Provided text:

##########

Member of the South Carolina House of Representatives from Charleston County, USA
- In office November 5, 1860 – December 20, 1860
- Preceded by: Archibald J. McClellan
- Succeeded by: position abolished

Personal details
- Born: March 21, 1816 Charleston, South Carolina, United States
- Died: July 15, 1910 (aged 94) McClellanville, South Carolina, United States
- Resting place: McClellanville Methodist Church Cemetery, McClellanville, South Carolina
- Citizenship: United States South Carolina Republic Confederate States of America
- Party: Democratic Party
- Spouses: Elizabeth Ann Venning; Eliza Toomer;
- Children: 17, including James B. Morrison
- Occupation: Military Officer; Settler; Farmer; Politician;

Military service
- Allegiance: Confederate States of America South Carolina;
- Branch/service: Confederate States Army
- Years of service: 1861–1865
- Rank: Captain Second Lieutenant
- Unit: Hampton's Legion 4th South Carolina Cavalry Regiment, Cavalry Corps, Army of Northern Virginia
- Battles/wars: American Civil War Raid at Combahee Ferry; Battle of Grimball's Landing; Battle of the Wilderness; Battle of Spotsylvania Court House; Battle of North Anna; Battle of Haw's Shop; Battle of Matadequin Creek; Battle of Cold Harbor; Battle of Trevilian Station; Siege of Petersburg; Beefsteak Raid; Battle of Vaughan Road; Battle of Boydton Plank Road; Carolinas campaign; Capture of Columbia; Battle of Monroe's Crossroads; Battle of Bentonville; Battle of Morrisville; Bennett Place; ;

= Richard Morrison II =

American secessionist, politician, and veteran of The American Civil War

Captain Richard T. Morrison II (1816–1910) was an American secessionist, settler, military officer, politician, and farmer who was one of the founders of McClellanville, South Carolina. He served as a state representative for South Carolina between 1860 and 1861 where he voted for secession from the United States, thus directly causing the start of the American Civil War. In this time, he was serving the South Carolina government, through its secession, into its month or so long independence by itself, and then its joining with the Confederacy, and the start of the Civil War. He fought in the American Civil War and served as an officer, seeing action at many major battles. He survived the war, alongside his sons and returned back to South Carolina.

== Early life ==
Richard Tillia Morrison II was born on March 21, 1816, to Richard Tillia Morrison I and Elizabeth Toomer Legare. He married his wife Elizabeth Ann Venning around 1837and he married his second wife Eliza circa. 1860. Between his two wives, he had a total of 17 children. Morrison was a 3rd great-grandson of John Erskine, Earl of Mar (1675–1732), who was a leader of the Jacobite rising of 1715. He was also a 2nd great-grandson of Daniel Legare, a representative to the South Carolina Provincial Congress.

##########

Exercise goal:
Copy the Richard Morrison II biography between "Captain Richard T." and "to South Carolina.", inclusive, substituting "planter" for "farmer". The listing after this text plays no part in the work.

##########

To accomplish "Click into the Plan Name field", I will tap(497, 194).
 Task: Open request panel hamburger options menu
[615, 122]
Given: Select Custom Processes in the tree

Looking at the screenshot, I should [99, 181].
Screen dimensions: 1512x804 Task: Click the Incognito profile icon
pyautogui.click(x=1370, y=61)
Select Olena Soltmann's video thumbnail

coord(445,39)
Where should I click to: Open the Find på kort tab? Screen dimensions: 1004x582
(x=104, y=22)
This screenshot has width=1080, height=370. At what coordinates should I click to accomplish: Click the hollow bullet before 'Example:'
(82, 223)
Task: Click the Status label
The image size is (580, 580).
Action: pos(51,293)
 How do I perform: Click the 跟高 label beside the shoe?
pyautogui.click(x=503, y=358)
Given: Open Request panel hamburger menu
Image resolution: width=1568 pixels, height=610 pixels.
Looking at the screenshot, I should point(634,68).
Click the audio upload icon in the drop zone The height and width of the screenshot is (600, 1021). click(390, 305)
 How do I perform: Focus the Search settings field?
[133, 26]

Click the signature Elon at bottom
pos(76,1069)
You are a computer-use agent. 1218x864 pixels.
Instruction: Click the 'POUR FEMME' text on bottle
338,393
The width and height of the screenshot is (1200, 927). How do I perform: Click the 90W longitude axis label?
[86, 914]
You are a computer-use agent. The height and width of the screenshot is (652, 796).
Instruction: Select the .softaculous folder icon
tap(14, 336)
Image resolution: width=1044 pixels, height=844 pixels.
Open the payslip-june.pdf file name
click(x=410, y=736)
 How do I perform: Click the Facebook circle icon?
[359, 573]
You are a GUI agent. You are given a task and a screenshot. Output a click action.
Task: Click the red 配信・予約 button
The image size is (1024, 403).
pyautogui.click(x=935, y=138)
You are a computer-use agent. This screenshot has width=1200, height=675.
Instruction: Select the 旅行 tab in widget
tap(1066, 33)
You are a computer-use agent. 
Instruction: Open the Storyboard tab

##########

Exercise result:
Captain Richard T. Morrison II (1816–1910) was an American secessionist, settler, military officer, politician, and planter who was one of the founders of McClellanville, South Carolina. He served as a state representative for South Carolina between 1860 and 1861 where he voted for secession from the United States, thus directly causing the start of the American Civil War. In this time, he was serving the South Carolina government, through its secession, into its month or so long independence by itself, and then its joining with the Confederacy, and the start of the Civil War. He fought in the American Civil War and served as an officer, seeing action at many major battles. He survived the war, alongside his sons and returned back to South Carolina.